I'm not trying to slag on you and I recognize that you don't want this to turn into a debate where everybody shouts at you, and that's probably what's going to happen if you respond; I'm just curious about the boundaries of your position.


A fair question.

I try not to be dogmatic. Sometimes, bad decisions have externalities that justify forbidding them. I don't think that's the case in this particular instance. To briefly address your other examples-

Minimum wage: in this case, I think the economic factors probably outweigh the freedom-of-contract principle. (I'm on the fence about what the economic factors actually support.)

Age of consent: I think there's a meaningful sense in which children are not "people" for the purpose of entering contracts.

EULAs and non-competes: I haven't spent much time thinking about this. Off the top of my head, I feel like these should be enforceable, but not as currently implemented. Like, suppose before I let you buy my software I get you to mail in a signed form saying that you have read the EULA and agree to its terms. Then I think I should be able to enforce the EULA against you.


As long as the person is participating by free will.


The ethical problems arise, because when you allow for such human experimentation given some conditions are met (like informed consent), then various agents (people, companies) will have an incentive to game around those conditions. Suddenly human experimentation becomes a valid business practice as long as you can figure out how to get people into consenting.


That's a slippery slope argument, that's not particularly convincing, in particular given that experimentation on humans with informed consent is very much a routine thing to do, both in psychological and in medical research.

All new drugs are tested on humans at some point, when it's not really known all that well yet what the reactions will be, that's experimentation on humans right there, and very crucial experimentation at that, as that's how we figure out what's safe and what is not.
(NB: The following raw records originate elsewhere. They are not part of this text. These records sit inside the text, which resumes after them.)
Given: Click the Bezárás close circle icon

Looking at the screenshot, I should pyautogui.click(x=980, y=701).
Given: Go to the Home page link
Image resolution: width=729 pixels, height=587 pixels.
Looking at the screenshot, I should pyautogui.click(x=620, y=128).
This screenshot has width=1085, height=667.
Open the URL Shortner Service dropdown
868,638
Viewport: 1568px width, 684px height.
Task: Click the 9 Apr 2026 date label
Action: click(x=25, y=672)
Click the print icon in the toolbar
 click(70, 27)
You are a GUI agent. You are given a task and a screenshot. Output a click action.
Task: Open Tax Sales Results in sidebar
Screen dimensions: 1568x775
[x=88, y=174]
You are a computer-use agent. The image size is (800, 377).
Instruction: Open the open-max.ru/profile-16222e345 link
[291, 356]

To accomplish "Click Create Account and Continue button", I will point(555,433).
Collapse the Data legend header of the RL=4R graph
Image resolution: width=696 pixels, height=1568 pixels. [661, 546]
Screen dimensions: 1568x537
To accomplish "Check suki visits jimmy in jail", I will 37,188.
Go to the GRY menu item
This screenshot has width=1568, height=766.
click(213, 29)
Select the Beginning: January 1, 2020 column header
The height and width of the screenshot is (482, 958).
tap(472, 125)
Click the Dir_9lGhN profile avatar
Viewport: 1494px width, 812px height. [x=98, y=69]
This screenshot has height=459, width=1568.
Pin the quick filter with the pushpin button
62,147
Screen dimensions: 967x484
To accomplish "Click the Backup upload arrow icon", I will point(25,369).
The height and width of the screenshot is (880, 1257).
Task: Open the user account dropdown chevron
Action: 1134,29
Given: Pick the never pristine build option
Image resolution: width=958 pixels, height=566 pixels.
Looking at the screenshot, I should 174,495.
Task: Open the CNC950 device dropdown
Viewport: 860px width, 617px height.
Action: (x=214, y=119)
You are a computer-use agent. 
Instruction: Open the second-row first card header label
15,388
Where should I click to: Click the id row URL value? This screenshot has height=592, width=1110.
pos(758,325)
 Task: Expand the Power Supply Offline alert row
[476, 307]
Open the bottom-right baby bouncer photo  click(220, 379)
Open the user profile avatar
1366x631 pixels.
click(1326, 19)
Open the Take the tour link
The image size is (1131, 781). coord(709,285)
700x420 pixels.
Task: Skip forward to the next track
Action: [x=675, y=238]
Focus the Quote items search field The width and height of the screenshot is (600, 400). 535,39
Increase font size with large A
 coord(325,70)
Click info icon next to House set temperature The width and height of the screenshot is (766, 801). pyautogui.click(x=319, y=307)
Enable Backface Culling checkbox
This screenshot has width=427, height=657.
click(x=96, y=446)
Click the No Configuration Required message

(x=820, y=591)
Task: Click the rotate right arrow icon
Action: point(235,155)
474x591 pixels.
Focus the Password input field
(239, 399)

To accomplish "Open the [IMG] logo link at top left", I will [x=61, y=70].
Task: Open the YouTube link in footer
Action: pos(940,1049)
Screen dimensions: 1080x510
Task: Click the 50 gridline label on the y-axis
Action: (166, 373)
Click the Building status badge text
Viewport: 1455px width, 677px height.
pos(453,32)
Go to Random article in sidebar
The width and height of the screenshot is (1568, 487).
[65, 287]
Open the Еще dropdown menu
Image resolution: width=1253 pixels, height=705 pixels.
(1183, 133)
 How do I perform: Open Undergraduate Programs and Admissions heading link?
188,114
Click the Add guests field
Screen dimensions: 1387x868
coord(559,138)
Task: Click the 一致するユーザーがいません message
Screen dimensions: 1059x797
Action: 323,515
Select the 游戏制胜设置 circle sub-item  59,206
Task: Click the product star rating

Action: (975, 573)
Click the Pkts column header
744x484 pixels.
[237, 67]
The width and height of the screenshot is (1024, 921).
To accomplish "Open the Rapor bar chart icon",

The one thing that you can not do without, though, is informed consent.


Sure, but might end up on a slippery slope if you let any random person say "hey hospital, please treat me with that experimental drug; I give my informed consent and will pay you $100k for that".


That's why we usually put the burden of proof on the person conducting the experiment that there actually was informed consent. And you don't give informed consent by stating "I give informed consent", but by demonstrating that you understand the (potential) consequences, and then consenting to what you have demonstrated to understand.


What this experiment shows is there is no such thing as a perfect vision without knowing spheres and cubes. Or at least without knowing curved surfaces and corners


I recently read Robert J Sawyer's "WWW Trilogy", in which the main character has her blindness cured via technology [not a spoiler; reader knows this going into the first book].

The main character's acclimation to and approach to sight throughout the trilogy was interesting, and I recommend in view of this article.